L’eredità di King si gioca su questi temi, non sulla celebrazione del sogno americano che garantisce il diritto alla vita, alla libertà e al perseguimento della felicità. Non a tutti, almeno, e ai neri americani assai meno che ai bianchi.

E poi c’è li tema della guerra. Ogni paragone tra la guerra in Vietnam e l’invasione russa dell’Ucraina non ha senso. Diversi i contesti, diversi gli attori, diverse le strategie. Soprattutto, come americano, King stava dalla parte degli aggressori e non degli aggrediti. Quindi non credo si possa semplificare un confronto impossibile e complesso, immaginando che cosa King avrebbe detto o fatto di fronte alle stragi russe in Donbass.

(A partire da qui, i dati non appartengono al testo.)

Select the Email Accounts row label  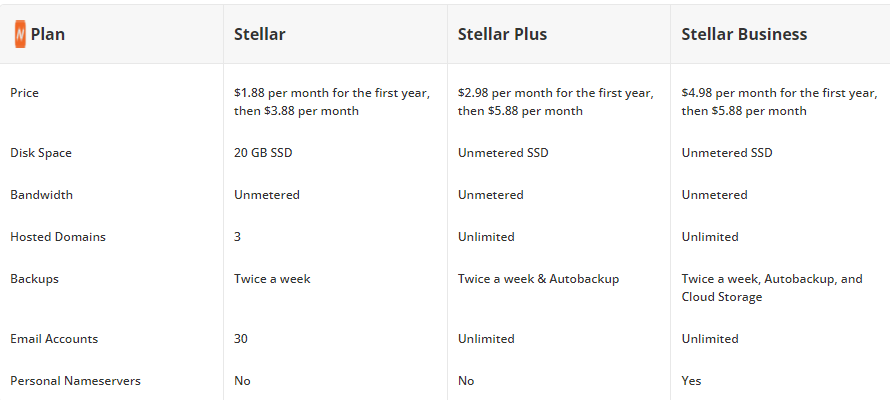tap(54, 339)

Però sappiamo che King condannava la logica della guerra, gli investimenti nel settore militare e la politica degli armamenti. E quel monito resta pienamente attuale, e dovrebbe esserlo sempre non soltanto di fronte a un conflitto. A quel punto è già troppo tardi. La pace vera e duratura si prepara e si costruisce in tempi di pace.

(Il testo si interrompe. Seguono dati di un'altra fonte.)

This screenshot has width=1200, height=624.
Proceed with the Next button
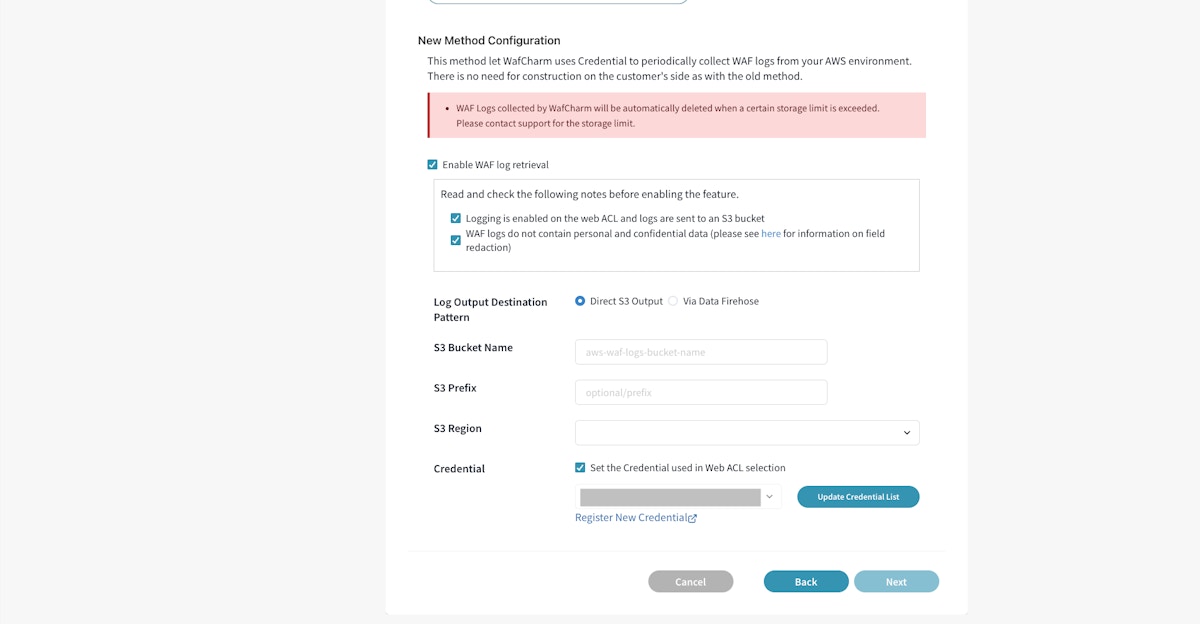click(896, 582)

Ma King fu anche e soprattutto un pastore evangelico. E per ricordarlo in modo appropriato non si può prescindere dal suo legame con la tradizione delle chiese nere, quelle nate nelle piantagioni dove gli schiavi, esclusi dalla Santa Cena celebrata nella chiesa del loro padrone, dettero vita a chiese loro, magari iniziando a pregare sotto un albero o nei pressi di un pollaio. E in quelle chiese, chi poteva e sapeva leggeva la Bibbia, spesso l’Antico testamento e le pagine della liberazione del popolo d’Israele dalle catene del Faraone. La fede cristiana di Martin Luther King si plasmò in quelle letture che divennero il sermone della sua vita. Una testimonianza cristiana incarnata nella storia: questo ci lascia MLK. E la profezia di una comunità di uomini e di donne riconciliata in Cristo, quella che lui chiamava la beloved community.

Giustizia razziale, antimilitarismo, riconciliazione: sono questi i temi da cui ripartire per comprendere l’eredità di King e liberarlo dall’ingessatura retorica che gli è stata costruita addosso».